The lines you return must be all those in the data that hold the string "will".

··· Data extract

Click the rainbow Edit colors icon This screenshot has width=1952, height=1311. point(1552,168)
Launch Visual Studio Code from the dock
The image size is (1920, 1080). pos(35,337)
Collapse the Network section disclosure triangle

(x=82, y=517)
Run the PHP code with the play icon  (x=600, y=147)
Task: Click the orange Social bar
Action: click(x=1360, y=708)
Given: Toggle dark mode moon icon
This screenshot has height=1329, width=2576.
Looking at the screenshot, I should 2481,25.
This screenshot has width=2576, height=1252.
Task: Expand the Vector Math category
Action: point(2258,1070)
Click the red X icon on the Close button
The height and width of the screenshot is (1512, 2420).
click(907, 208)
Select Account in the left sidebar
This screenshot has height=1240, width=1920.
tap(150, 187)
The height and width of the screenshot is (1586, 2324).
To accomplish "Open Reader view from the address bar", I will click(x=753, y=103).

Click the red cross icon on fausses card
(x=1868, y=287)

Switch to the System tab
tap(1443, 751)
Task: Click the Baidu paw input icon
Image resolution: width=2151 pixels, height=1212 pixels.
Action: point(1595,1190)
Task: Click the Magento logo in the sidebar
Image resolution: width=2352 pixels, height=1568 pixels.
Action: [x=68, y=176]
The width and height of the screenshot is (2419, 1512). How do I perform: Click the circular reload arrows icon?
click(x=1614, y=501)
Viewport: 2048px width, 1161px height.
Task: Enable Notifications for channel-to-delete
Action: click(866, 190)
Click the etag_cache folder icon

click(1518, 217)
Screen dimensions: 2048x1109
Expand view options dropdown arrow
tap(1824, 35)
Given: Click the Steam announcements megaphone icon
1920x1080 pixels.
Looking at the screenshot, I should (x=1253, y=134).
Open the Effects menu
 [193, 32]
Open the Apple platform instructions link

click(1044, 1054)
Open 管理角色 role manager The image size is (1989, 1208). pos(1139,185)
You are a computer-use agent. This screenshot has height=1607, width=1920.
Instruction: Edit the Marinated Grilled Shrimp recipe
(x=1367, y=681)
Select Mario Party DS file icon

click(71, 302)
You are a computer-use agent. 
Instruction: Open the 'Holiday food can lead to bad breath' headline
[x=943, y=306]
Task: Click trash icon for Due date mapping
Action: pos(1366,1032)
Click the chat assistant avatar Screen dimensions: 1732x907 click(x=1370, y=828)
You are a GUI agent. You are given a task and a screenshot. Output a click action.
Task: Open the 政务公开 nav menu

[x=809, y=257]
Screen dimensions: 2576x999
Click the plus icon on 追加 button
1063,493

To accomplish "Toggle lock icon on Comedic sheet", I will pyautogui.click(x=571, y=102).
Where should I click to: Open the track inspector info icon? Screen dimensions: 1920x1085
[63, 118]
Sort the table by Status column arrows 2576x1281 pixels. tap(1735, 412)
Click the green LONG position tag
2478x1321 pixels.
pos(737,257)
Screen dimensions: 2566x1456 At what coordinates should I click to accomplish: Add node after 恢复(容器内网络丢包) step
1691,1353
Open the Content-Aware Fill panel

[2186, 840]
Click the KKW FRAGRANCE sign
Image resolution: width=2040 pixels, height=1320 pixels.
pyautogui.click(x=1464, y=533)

······

▶ _Problem solution_
To accomplish "Open Reader view from the address bar", I will click(x=753, y=103).
To accomplish "Toggle lock icon on Comedic sheet", I will pyautogui.click(x=571, y=102).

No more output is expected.